Center for Data Science, New York University, New York, NY, USA.
Engineering Division, NYU Abu Dhabi, Abu Dhabi, UAE.
Nat Commun. 2021 Sep 24;12(1):5645. doi: 10.1038/s41467-021-26023-2.
Though consistently shown to detect mammographically occult cancers, breast ultrasound has been noted to have high false-positive rates. In this work, we present an AI system that achieves radiologist-level accuracy in identifying breast cancer in ultrasound images. Developed on 288,767 exams, consisting of 5,442,907 B-mode and Color Doppler images, the AI achieves an area under the receiver operating characteristic curve (AUROC) of 0.976 on a test set consisting of 44,755 exams. In a retrospective reader study, the AI achieves a higher AUROC than the average of ten board-certified breast radiologists (AUROC: 0.962 AI, 0.924 ± 0.02 radiologists). With the help of the AI, radiologists decrease their false positive rates by 37.3% and reduce requested biopsies by 27.8%, while maintaining the same level of sensitivity. This highlights the potential of AI in improving the accuracy, consistency, and efficiency of breast ultrasound diagnosis.
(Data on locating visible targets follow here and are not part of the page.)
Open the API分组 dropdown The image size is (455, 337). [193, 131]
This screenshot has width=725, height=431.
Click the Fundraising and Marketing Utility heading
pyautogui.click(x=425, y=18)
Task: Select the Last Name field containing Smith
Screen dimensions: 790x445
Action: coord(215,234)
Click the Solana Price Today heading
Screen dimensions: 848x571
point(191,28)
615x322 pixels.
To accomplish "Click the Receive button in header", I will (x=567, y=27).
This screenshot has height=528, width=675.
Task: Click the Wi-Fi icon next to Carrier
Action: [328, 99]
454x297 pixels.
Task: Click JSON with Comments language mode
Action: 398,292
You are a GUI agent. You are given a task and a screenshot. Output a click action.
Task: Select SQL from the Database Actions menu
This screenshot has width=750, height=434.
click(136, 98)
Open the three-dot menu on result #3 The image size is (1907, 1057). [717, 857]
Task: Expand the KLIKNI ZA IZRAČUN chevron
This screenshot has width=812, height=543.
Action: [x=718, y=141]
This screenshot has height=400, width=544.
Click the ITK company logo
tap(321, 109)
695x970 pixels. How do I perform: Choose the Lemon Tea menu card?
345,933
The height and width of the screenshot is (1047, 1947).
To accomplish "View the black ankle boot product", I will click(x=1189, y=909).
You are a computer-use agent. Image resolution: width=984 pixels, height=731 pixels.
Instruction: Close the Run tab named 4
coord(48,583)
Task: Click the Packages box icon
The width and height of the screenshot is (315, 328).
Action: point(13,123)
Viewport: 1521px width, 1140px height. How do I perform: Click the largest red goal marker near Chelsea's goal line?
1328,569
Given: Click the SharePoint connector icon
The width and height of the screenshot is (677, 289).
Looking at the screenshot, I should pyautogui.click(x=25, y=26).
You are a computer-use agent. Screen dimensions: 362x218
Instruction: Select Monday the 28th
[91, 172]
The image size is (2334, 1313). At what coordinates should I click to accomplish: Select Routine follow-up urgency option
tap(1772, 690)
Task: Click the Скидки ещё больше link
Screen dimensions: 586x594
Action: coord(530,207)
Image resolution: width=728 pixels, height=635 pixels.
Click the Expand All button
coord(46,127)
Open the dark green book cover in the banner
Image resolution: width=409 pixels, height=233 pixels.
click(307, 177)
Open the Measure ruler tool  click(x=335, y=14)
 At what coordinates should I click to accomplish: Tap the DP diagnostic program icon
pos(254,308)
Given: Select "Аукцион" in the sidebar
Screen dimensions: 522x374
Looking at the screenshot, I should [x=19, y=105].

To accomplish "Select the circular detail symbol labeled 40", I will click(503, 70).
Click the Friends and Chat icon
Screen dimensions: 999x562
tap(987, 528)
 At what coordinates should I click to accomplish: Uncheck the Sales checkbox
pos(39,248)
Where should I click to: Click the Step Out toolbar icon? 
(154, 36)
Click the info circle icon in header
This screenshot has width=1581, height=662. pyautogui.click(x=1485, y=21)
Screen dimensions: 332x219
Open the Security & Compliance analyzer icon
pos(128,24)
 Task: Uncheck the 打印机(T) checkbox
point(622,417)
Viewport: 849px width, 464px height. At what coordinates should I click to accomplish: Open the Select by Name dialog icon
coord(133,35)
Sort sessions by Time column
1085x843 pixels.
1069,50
虽然乳腺超声检查一直被证明可以检测出乳腺钼靶隐匿性癌症,但它的假阳性率很高。在这项工作中,我们提出了一种人工智能系统,该系统在识别超声图像中的乳腺癌方面达到了放射科医生的水平。该系统建立在 288767 次检查上,包含 5442907 次 B 型和彩色多普勒超声图像,在由 44755 次检查组成的测试集中,其受试者工作特征曲线(AUROC)下面积为 0.976。在一项回顾性读者研究中,该人工智能系统的 AUROC 高于 10 位经过董事会认证的乳腺放射科医生的平均水平(AUROC:0.962 AI,0.924±0.02 位放射科医生)。在人工智能的帮助下,放射科医生将假阳性率降低了 37.3%,减少了 27.8%的活检请求,同时保持了相同的敏感度。这凸显了人工智能在提高乳腺超声诊断的准确性、一致性和效率方面的潜力。